Item-finding listing:

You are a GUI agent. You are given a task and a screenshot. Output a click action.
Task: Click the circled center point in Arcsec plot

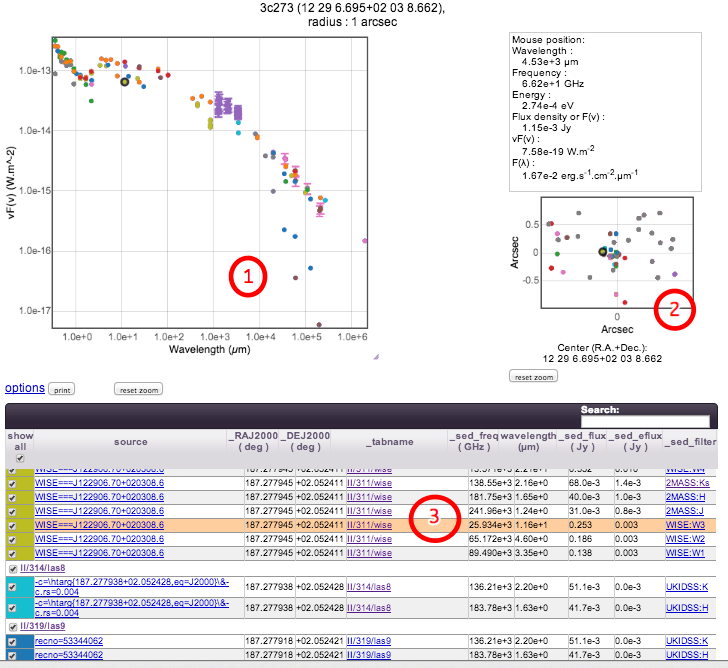[x=603, y=252]
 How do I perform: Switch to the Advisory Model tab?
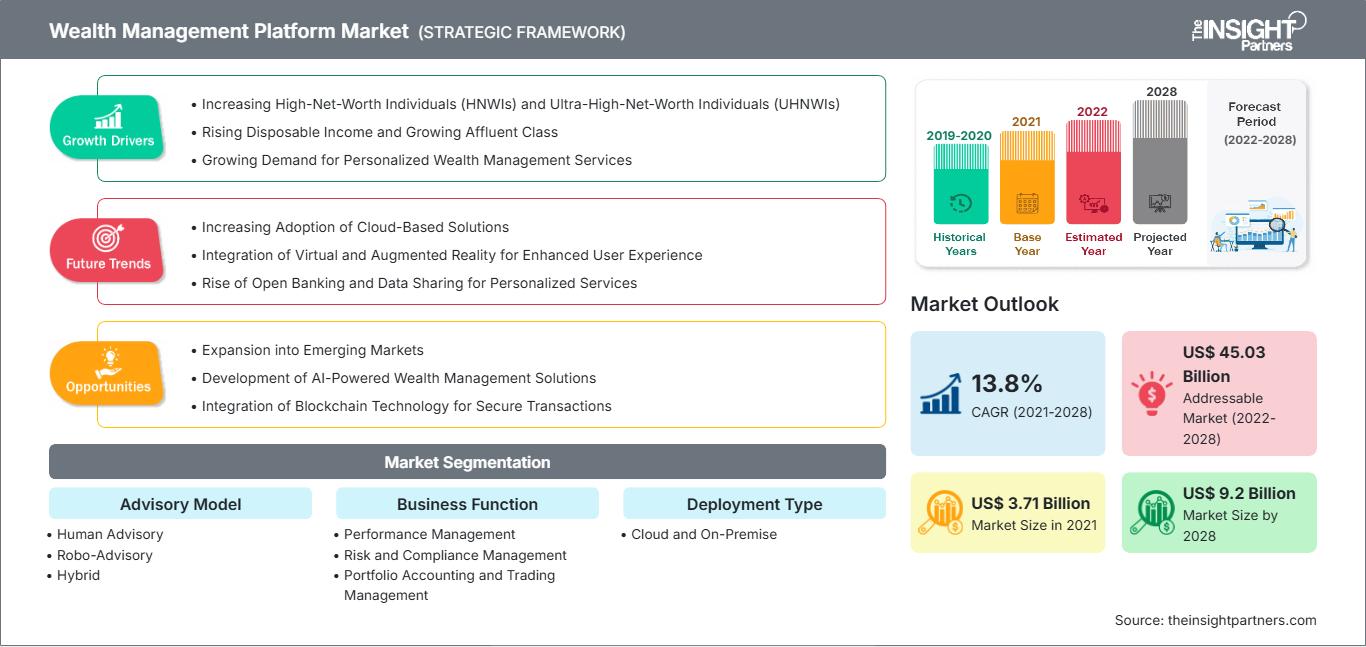pos(180,504)
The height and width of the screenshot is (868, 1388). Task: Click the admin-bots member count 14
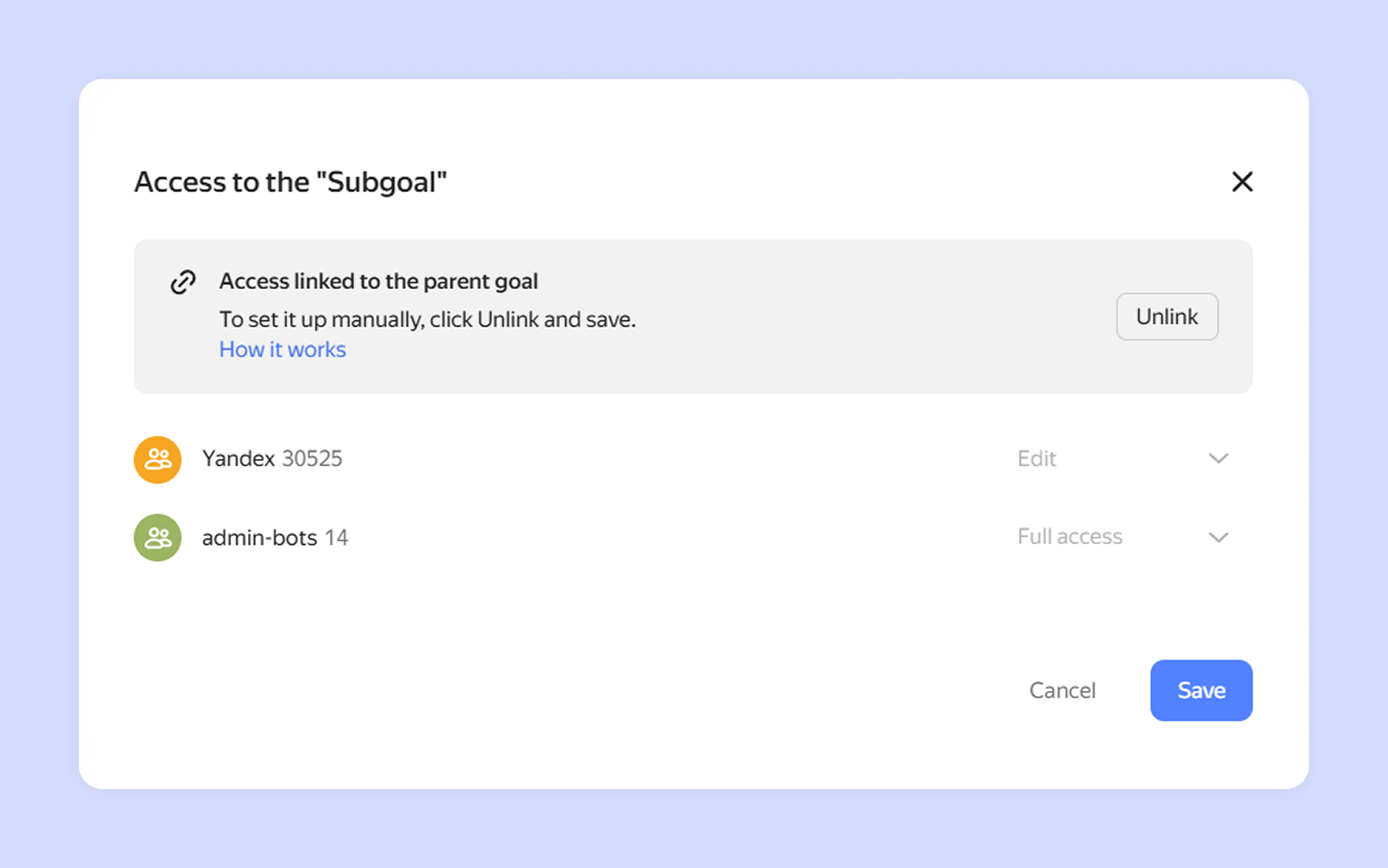click(336, 538)
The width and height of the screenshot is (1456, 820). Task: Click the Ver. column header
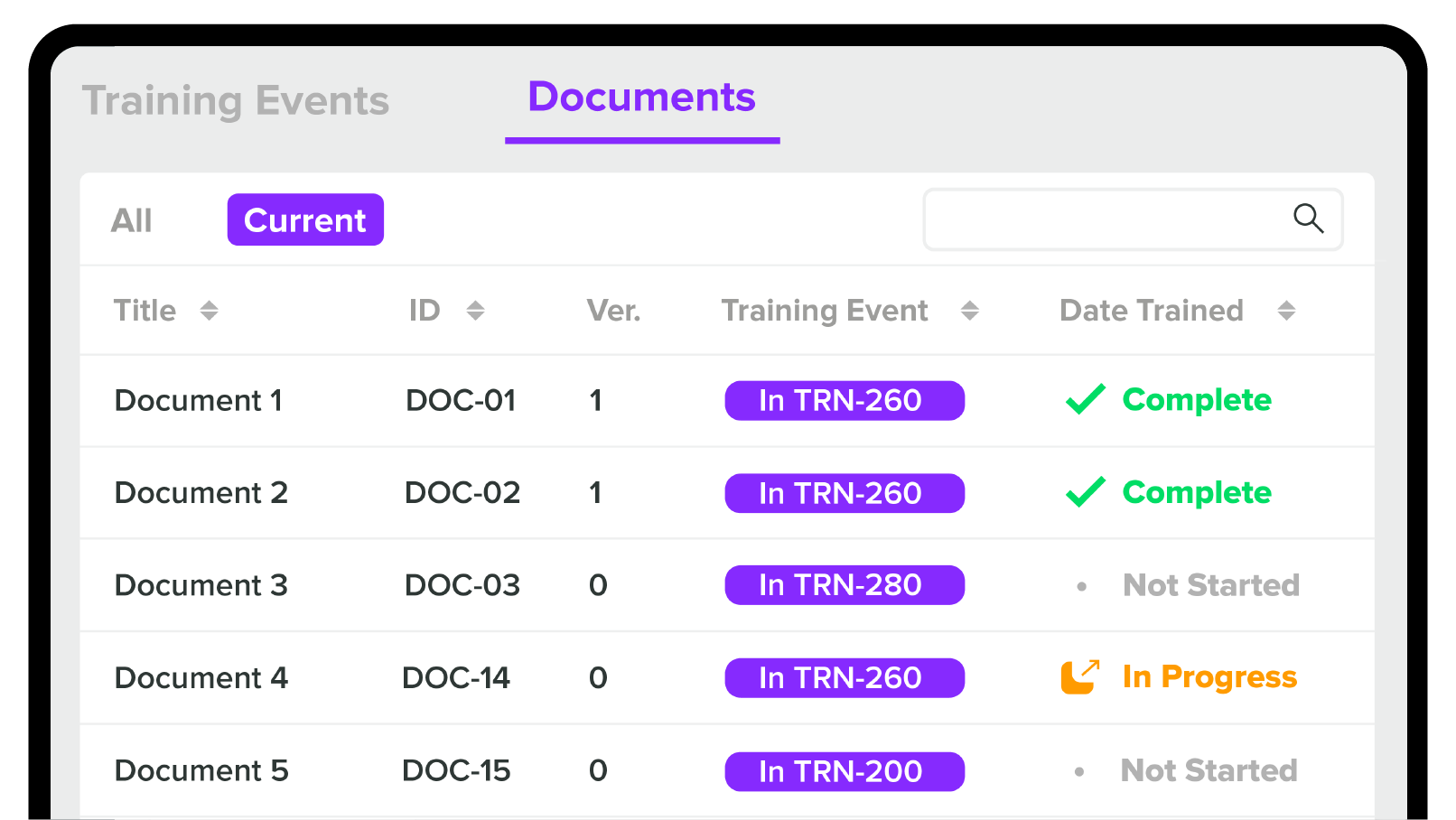coord(613,311)
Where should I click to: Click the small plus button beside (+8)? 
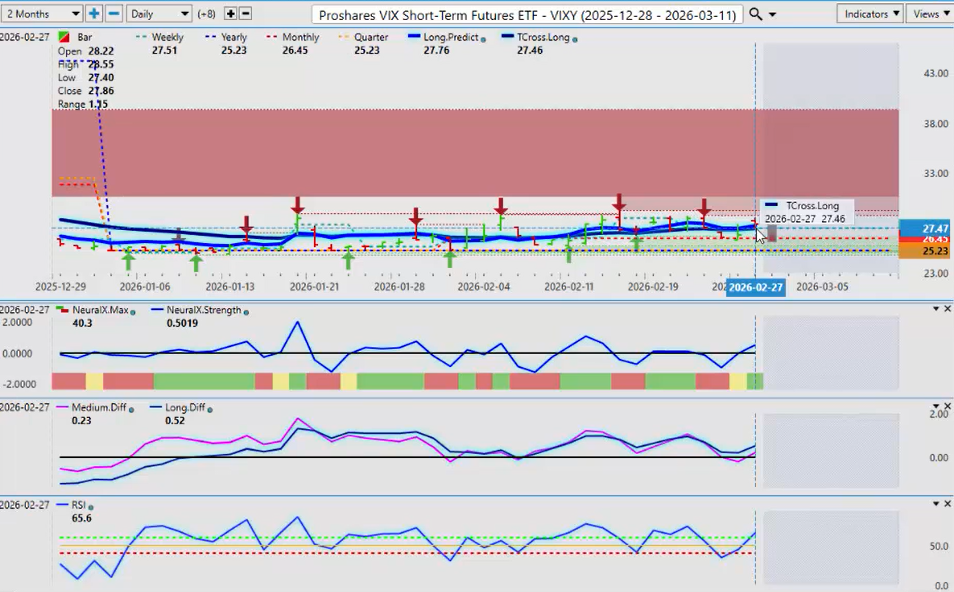coord(231,14)
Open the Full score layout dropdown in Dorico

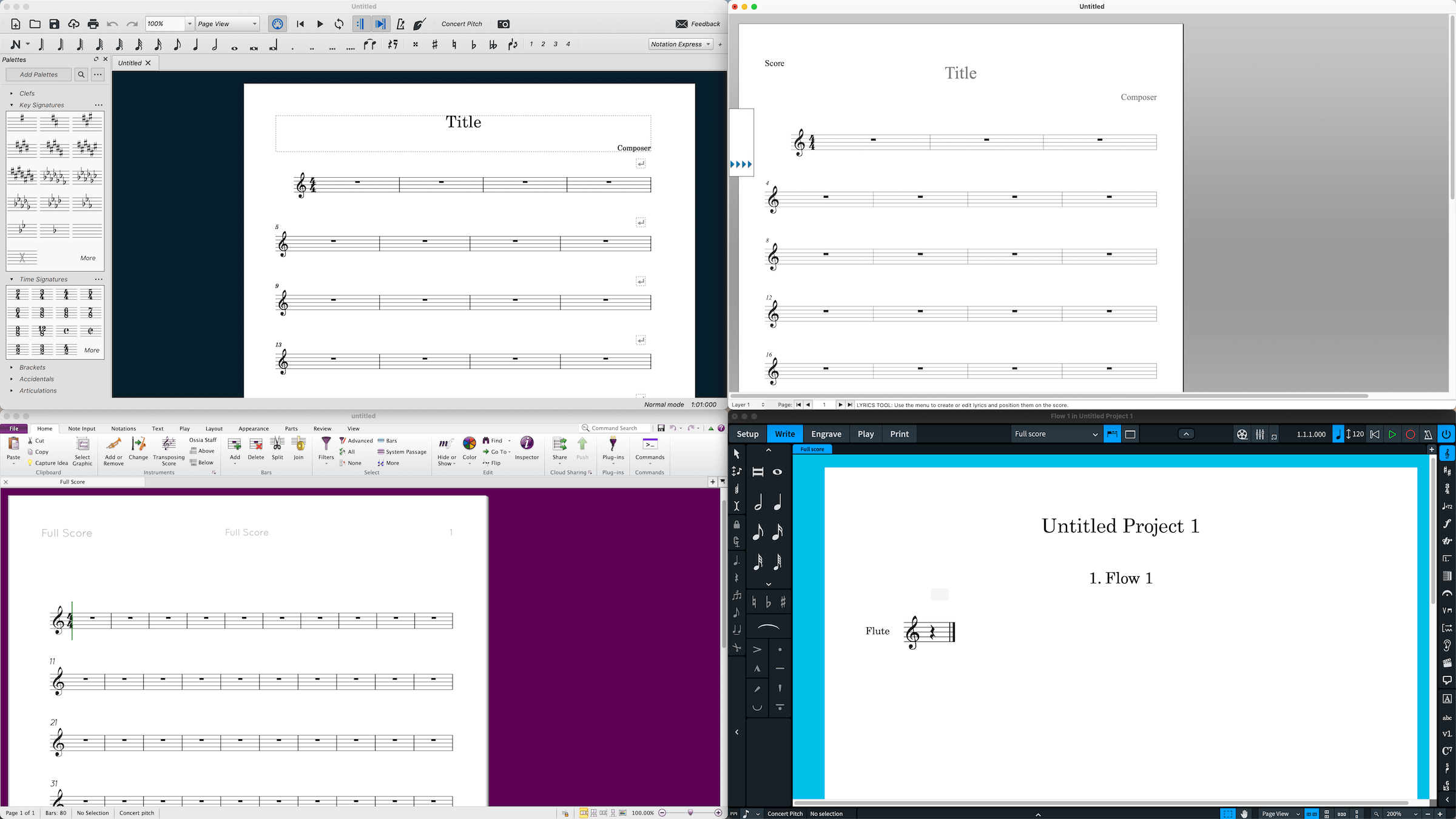tap(1056, 434)
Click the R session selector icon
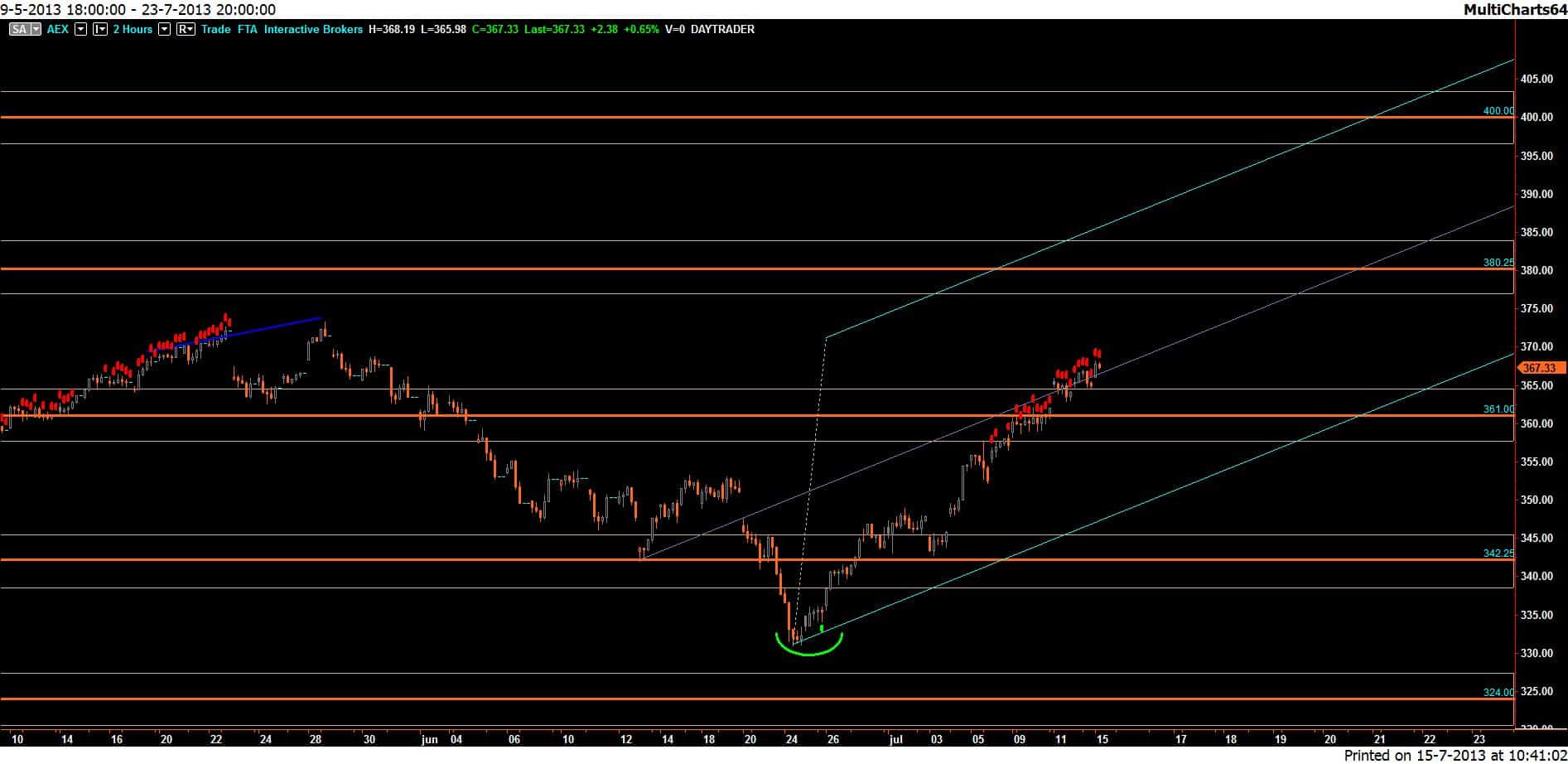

▶ _Task instructions_
Tally the lines in the listing above that contain the word "screenshot". Reply with the number alone.

▶ _Right answer_
3